Scan the data for lines with "computer" and report the count by itself.

[Stored data]
^^^^
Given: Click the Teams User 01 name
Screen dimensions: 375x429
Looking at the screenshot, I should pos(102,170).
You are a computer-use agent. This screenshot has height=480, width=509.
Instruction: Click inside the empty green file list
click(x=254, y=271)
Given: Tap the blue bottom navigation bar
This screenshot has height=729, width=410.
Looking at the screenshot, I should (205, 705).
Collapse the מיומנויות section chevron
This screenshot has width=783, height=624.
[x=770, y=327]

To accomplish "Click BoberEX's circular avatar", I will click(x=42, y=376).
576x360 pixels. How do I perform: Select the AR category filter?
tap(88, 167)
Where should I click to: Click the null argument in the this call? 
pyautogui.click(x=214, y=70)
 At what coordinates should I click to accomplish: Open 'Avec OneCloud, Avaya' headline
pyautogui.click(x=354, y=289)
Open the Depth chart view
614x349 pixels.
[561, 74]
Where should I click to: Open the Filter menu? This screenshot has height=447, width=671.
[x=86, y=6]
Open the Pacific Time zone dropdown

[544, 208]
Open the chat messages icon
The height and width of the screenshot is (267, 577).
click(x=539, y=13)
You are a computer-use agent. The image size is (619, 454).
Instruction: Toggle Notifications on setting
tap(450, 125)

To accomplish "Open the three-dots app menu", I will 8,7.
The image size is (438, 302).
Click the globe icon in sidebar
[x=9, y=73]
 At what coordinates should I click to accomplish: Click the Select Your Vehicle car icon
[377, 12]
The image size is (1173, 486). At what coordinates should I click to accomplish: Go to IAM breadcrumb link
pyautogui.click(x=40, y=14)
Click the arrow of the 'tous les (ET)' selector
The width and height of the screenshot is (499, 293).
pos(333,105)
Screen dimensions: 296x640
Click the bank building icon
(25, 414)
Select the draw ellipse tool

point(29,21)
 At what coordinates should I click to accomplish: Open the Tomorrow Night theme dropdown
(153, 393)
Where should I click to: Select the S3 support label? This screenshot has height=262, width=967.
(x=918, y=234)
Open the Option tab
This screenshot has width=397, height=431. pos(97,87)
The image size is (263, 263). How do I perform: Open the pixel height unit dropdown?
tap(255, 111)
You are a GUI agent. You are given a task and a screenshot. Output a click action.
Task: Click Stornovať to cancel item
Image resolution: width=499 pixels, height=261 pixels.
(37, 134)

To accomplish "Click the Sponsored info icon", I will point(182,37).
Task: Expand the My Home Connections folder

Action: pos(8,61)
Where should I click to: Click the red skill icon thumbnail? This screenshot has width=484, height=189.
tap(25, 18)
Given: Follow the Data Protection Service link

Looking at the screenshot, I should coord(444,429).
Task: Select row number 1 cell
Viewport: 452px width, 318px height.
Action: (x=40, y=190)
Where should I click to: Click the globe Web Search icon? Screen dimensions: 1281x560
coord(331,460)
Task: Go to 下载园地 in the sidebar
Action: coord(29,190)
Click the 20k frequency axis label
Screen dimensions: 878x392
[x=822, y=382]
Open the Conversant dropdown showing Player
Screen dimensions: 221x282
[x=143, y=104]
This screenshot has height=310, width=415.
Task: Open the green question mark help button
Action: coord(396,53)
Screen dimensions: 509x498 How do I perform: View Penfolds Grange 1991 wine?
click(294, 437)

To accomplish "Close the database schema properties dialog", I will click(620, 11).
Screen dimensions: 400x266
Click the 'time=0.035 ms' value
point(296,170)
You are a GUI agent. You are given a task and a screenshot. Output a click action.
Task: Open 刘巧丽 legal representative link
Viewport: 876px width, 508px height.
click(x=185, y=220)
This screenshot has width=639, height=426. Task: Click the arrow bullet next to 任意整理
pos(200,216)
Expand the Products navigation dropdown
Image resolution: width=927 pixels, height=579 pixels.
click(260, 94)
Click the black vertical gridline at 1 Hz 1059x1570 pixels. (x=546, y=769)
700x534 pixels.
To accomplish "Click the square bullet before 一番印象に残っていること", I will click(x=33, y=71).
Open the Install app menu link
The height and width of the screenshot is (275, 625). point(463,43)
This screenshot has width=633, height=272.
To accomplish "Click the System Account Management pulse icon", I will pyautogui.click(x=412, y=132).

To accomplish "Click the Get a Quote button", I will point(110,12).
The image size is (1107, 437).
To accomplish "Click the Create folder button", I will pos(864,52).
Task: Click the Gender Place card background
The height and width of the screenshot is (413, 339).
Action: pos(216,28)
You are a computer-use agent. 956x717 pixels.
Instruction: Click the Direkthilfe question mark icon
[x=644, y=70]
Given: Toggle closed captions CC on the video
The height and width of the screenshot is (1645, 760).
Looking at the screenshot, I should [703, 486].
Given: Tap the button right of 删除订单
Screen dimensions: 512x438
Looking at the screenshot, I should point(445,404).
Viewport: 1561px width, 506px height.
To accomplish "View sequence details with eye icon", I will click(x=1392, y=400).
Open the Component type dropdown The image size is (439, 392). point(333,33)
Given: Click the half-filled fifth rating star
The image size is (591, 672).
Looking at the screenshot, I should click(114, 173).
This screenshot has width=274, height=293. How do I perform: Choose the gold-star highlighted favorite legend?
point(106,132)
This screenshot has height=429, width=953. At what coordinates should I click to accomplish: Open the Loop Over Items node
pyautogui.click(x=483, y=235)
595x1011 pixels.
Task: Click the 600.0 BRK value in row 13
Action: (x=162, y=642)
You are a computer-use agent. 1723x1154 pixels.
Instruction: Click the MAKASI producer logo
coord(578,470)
^^^^
- _Exercise output_
4